Orwell as antidote to Obama


Last week I posted this in regard to Barack Obama’s profoundly ineffectual performance as president. Next time I feel exasperated, I’ll re-read Russ Baker’s words:

…But why should people be surprised by Obama? The system only lets “system types” thrive and get to the top. The only system types who shake things up are those who derive the confidence to do so from their own privileged background, like FDR and JFK. Obama himself was merely the representative of the fact that certain “acceptable” people of mixed race with proper demeanor and “credentials” would now be welcomed to the feast if they behaved properly. He never really established a track record of leadership or boldness prior to running for president. People just fell in love with their projection of what “Yes we can” meant…

To see the truth spelled out in common-sense terms is a reminder that Obama was a disaster we should have seen coming, if only because the promises he made in his speeches always proceeded from the facile notion that “democracy” would magically solve the country’s daunting problems. This is from an Obama press conference in 2009:

The strongest democracies flourish from frequent and lively debate, but they endure when people of every background and belief find a way to set aside smaller differences in service of a greater purpose.

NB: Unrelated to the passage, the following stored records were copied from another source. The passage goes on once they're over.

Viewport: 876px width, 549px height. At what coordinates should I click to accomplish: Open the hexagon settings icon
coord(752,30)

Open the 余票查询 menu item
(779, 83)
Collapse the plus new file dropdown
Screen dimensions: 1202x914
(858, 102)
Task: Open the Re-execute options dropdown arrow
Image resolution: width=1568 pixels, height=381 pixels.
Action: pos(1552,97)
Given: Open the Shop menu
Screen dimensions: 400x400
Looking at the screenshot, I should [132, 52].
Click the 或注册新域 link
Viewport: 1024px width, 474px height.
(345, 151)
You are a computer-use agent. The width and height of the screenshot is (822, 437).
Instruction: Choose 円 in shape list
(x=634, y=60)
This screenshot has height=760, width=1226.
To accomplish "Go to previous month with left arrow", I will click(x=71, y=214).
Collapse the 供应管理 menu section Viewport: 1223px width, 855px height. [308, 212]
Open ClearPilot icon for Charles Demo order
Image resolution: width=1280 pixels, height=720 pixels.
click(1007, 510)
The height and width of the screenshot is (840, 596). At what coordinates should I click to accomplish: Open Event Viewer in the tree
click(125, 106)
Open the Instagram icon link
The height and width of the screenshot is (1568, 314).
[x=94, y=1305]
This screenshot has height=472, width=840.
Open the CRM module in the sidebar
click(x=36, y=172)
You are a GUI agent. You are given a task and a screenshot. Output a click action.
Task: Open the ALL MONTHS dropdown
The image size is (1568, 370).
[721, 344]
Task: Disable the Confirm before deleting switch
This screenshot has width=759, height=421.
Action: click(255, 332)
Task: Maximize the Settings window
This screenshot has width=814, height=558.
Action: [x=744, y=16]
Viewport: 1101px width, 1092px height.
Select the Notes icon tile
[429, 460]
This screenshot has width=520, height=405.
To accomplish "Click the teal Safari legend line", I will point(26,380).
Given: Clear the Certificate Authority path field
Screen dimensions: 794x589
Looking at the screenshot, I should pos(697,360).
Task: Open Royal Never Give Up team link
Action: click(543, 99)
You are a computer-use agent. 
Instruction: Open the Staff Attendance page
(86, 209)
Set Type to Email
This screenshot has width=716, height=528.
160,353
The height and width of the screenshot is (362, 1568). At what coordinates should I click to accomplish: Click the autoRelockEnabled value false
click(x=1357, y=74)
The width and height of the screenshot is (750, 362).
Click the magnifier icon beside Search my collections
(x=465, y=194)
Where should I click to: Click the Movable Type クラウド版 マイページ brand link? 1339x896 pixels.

Pretty words, but I prefer what Baker wrote, and George Orwell’s clarity in “Politics and the English Language”:

…In the case of a word like democracy, not only is there no agreed definition, but the attempt to make one is resisted from all sides. It is almost universally felt that when we call a country democratic we are praising it: consequently the defenders of every kind of regime claim that it is a democracy, and fear that they might have to stop using that word if it were tied down to any one meaning. Words of this kind are often used in a consciously dishonest way…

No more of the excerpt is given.